**Goal**
Could you reproduce the entire listing below word for word, keeping every line in the same order?

**Listed records**
start

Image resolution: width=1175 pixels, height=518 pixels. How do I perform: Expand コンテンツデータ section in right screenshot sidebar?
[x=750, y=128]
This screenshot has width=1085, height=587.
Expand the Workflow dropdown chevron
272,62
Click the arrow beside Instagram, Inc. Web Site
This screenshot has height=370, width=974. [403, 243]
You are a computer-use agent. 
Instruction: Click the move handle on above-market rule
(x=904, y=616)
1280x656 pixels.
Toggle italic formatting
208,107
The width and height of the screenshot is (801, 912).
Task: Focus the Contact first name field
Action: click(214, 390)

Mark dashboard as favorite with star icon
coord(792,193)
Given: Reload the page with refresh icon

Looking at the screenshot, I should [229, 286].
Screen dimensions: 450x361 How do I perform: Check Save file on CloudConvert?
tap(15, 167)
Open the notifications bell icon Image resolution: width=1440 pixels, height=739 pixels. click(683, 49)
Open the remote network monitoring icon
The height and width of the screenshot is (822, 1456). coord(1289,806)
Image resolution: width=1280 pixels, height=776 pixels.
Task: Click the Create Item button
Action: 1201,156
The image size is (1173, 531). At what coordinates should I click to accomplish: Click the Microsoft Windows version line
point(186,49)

end

**Full solution**
Image resolution: width=1175 pixels, height=518 pixels. How do I perform: Expand コンテンツデータ section in right screenshot sidebar?
[x=750, y=128]
This screenshot has width=1085, height=587.
Expand the Workflow dropdown chevron
272,62
Click the arrow beside Instagram, Inc. Web Site
This screenshot has height=370, width=974. [403, 243]
You are a computer-use agent. 
Instruction: Click the move handle on above-market rule
(x=904, y=616)
1280x656 pixels.
Toggle italic formatting
208,107
The width and height of the screenshot is (801, 912).
Task: Focus the Contact first name field
Action: click(214, 390)

Mark dashboard as favorite with star icon
coord(792,193)
Given: Reload the page with refresh icon

Looking at the screenshot, I should [229, 286].
Screen dimensions: 450x361 How do I perform: Check Save file on CloudConvert?
tap(15, 167)
Open the notifications bell icon Image resolution: width=1440 pixels, height=739 pixels. click(683, 49)
Open the remote network monitoring icon
The height and width of the screenshot is (822, 1456). coord(1289,806)
Image resolution: width=1280 pixels, height=776 pixels.
Task: Click the Create Item button
Action: 1201,156
The image size is (1173, 531). At what coordinates should I click to accomplish: Click the Microsoft Windows version line
point(186,49)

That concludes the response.